The Bark
Guardians of Being
MUTTS’ Patrick McDonnell on his new book, Guardians of Being

Q: Tell us about Guardians of Being and how the project came about.
A: Guardians of Being reminds us why we love our companion animals. While we are lost in our thoughts and busyness of everyday life, they have become the key to the present moment, our guardians of being.
In his books, Eckhart Tolle often says that true happiness is found in simple things, but you need to be present. He says that animals and all of nature can teach us that presence. That same teaching is at the heart of MUTTS. Seeing a photo of Eckhart with his new dog, Maya, gave me the impetus to pursue this project. I thought combining my art with Eckhart’s teachings on how animals and nature can bring us into the present moment could be a good entry point “into the Now” for some people.
I created a proposal and Eckhart graciously agreed to collaborate. He edited quotes I selected from his prior talks, interviews and books, and wrote new material. He created a passionate, humorous, enlightening meditation on the power and grace that animals can bring into our lives.

Q: Why is it important to connect with animals?
A: Animals are our link back to nature. Walking a dog, petting a cat or simply watching birds outside a window can all take you outside yourself and into the bigger picture. Our companion animals remind us of the responsibility we have in the stewardship of our planet and all its creatures. The simple everyday choices we make—what we eat, wear, recycle and think, and how we treat each other—can help make the world a better, friendlier place.

Q: When did you decide to become a cartoonist?
A: I wanted to be a cartoonist as far back as I can remember. I’ve always loved the simplicity, immediacy, intimacy and absurdity of the comic-strip medium. From the start, I was enchanted by how a few simple pen-and-ink lines can come to life on the page, which is, for me, the magic of cartooning. Many great comic strips (such as Peanuts and Krazy Kat) spoke to me directly and I always wanted to give back some of the joy and comfort I found there. And, at its best, the humor and truth of a comic strip go beyond the obvious.
MUTTS, my comic strip about a dog, Earl, and his unlikely friend, a cat named Mooch, started in 1994. MUTTS focuses on experiencing the natural world (gentle rain, quiet flurries, full moons…) and that special bond that forms between companion animals and their guardians. My own Jack Russell Terrier, Earl, was my inspiration. Earl was my teacher; he constantly celebrated life. I tried my best to convey his joie de vivre and good-hearted spirit in my strip.

Q: How does your work on books compare to your process producing a daily comic?
A: Books and comic strips are different mediums, but my books are in some ways similar to my comic strip. I’m still telling stories with words and pictures. But books allow me to expand artistically and to tell a longer, more formal, story.

Q: You have won numerous awards, not only for cartooning, but also for your work surrounding animal protection issues. Can you speak about how your animal and earth-friendly philosophy influences your work?
────────────────────
#### What this exercise asks
(1) In the interview, what year does McDonnell say MUTTS started?
(2) Based on the interview, mark each statement as agreeing with the text or not: (a) Eckhart Tolle's dog is named Maya. (b) McDonnell's own dog was a Beagle. (c) Eckhart did not write any new material for the book.
(3) Rewrite the interview passage starting at "Q: How does" and ending at "more formal, story.", putting "art forms" in place of "mediums".
Answer using only the interview above.

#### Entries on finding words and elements
────────────────────
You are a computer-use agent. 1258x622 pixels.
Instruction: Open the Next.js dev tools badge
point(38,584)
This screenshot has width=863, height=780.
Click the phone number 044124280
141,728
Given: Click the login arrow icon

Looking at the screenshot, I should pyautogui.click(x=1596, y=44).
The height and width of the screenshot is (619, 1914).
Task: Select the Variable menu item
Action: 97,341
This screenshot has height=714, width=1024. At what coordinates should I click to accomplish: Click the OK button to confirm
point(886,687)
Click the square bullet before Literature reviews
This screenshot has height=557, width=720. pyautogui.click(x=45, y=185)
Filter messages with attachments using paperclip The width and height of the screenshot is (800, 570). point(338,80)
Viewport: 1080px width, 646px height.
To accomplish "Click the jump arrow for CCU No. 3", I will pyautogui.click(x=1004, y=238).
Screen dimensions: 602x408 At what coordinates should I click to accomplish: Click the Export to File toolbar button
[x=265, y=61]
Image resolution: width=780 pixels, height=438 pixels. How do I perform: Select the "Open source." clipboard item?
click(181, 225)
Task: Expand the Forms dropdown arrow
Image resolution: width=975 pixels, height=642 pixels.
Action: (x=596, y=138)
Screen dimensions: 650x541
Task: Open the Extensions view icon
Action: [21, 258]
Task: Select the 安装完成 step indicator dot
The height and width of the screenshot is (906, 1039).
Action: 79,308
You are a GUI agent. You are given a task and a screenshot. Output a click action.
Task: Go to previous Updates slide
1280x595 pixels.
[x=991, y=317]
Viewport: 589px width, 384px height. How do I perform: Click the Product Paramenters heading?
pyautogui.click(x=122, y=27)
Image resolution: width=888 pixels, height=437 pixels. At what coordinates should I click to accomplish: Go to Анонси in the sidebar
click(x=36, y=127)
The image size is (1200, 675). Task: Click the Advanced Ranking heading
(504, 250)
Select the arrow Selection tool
────────────────────
#### Answers provided
(1) 1994

(2)
(a) Yes: "Seeing a photo of Eckhart with his new dog, Maya"
(b) No: "My own Jack Russell Terrier, Earl, was my inspiration."
(c) No: "He edited quotes I selected from his prior talks, interviews and books, and wrote new material."

(3)
Q: How does your work on books compare to your process producing a daily comic?
A: Books and comic strips are different art forms, but my books are in some ways similar to my comic strip. I’m still telling stories with words and pictures. But books allow me to expand artistically and to tell a longer, more formal, story.